Justin St-Maurice, a technical counselor at Info-Tech Research Group, echoed this sentiment, likening the phenomenon to “Shadow AI” becoming the “new shadow IT.” Employees are resorting to unsanctioned tools because AI offers tangible benefits: “cognitive offload” by taking on mundane tasks, and “cognitive augmentation” by accelerating thinking, writing, and analysis. St-Maurice highlighted the powerful allure of these benefits, noting that over half of workers would use AI even if prohibited, a third have used it on sensitive documents, and nearly half of surveyed security teams admitted pasting proprietary material into public tools. He suggested this isn’t necessarily disloyalty, but rather a symptom of governance and enablement lagging behind contemporary work practices.

The risks are undeniable. Every unmonitored AI prompt carries the potential for intellectual property, corporate strategies, sensitive contracts, or customer data to leak into the public domain. St-Maurice cautioned that simply blocking AI services would be counterproductive, driving users underground to seek alternative access. Instead, he advocates for a more practical approach: structured enablement. This involves providing a sanctioned AI gateway, integrating it with identity management, logging prompts and outputs, applying redaction for sensitive fields, and publishing clear, concise rules. Such measures should be coupled with brief, role-based training and a catalog of approved models and use cases, offering employees a secure pathway to AI’s benefits.

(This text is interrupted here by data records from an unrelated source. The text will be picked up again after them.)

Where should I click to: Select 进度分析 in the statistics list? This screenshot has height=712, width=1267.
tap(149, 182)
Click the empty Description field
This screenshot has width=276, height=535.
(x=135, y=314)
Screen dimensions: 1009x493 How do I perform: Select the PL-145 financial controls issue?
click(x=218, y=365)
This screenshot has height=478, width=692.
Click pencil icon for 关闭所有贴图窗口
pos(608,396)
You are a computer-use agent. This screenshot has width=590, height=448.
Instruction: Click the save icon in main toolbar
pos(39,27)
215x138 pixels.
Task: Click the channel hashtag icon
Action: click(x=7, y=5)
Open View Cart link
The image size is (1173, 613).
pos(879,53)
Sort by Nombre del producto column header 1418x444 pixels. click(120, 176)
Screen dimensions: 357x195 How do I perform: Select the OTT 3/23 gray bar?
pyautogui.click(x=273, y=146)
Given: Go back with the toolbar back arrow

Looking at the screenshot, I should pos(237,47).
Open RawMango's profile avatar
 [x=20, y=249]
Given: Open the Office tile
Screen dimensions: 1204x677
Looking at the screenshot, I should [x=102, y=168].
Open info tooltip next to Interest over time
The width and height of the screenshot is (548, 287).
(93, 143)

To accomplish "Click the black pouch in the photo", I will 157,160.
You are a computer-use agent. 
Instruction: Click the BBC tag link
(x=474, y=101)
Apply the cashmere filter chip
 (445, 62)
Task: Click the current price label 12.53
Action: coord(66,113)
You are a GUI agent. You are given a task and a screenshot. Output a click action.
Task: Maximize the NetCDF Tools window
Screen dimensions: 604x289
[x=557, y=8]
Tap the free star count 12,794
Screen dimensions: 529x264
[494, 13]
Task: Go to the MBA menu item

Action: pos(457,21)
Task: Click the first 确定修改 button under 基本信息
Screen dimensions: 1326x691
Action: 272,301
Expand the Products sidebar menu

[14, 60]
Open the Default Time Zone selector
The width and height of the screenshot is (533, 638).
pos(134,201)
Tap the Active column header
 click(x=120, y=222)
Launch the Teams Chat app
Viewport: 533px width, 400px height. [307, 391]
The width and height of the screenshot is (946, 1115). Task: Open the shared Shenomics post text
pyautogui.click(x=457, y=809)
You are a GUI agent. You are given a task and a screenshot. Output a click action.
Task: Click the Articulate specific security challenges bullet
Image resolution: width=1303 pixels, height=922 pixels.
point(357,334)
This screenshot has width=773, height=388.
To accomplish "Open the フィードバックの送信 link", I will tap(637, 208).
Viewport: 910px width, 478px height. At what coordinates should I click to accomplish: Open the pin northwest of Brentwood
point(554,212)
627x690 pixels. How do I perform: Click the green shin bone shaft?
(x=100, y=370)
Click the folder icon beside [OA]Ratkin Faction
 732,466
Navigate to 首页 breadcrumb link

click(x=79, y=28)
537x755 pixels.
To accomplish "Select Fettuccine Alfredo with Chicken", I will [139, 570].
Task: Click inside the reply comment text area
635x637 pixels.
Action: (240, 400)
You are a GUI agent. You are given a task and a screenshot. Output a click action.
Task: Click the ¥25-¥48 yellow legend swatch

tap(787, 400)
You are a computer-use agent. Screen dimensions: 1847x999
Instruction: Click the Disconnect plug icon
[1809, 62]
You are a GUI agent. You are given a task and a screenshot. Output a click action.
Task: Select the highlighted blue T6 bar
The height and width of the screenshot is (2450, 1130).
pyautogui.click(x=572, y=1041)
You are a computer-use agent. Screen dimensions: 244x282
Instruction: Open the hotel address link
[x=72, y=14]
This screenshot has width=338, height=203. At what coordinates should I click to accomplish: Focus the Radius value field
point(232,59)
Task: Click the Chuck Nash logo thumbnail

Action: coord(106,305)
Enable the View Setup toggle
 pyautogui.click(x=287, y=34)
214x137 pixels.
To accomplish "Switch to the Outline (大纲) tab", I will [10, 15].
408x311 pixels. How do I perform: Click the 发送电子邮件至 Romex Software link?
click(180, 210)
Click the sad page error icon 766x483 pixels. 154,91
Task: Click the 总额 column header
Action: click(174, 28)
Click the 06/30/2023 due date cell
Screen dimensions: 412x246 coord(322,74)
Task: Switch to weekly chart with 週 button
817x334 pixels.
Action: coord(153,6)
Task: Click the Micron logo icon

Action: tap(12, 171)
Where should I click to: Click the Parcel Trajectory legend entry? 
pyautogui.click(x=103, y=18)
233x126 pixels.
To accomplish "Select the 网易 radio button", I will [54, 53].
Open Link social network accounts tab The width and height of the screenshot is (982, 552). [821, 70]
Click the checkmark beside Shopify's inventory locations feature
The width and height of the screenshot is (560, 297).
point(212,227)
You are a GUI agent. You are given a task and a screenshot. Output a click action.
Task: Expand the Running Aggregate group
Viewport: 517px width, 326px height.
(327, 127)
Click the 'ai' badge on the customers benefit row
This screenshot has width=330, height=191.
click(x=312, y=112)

Casey concurred, stressing that any effective solution must encompass both people and technology. He warned that an initial reaction to block AI entirely is often counterproductive, as employees will typically circumvent such rules to gain productivity advantages. A superior strategy, he argued, involves providing organizational access to AI while simultaneously monitoring and controlling its use, intervening when behavior deviates from policy. This necessitates clear, enforceable policies combined with real-time controls that secure AI activity wherever it occurs, including oversight of AI agents that operate at scale with sensitive data. By securing AI at its deployment points and where it performs critical work, enterprises can enable its use without sacrificing visibility or control.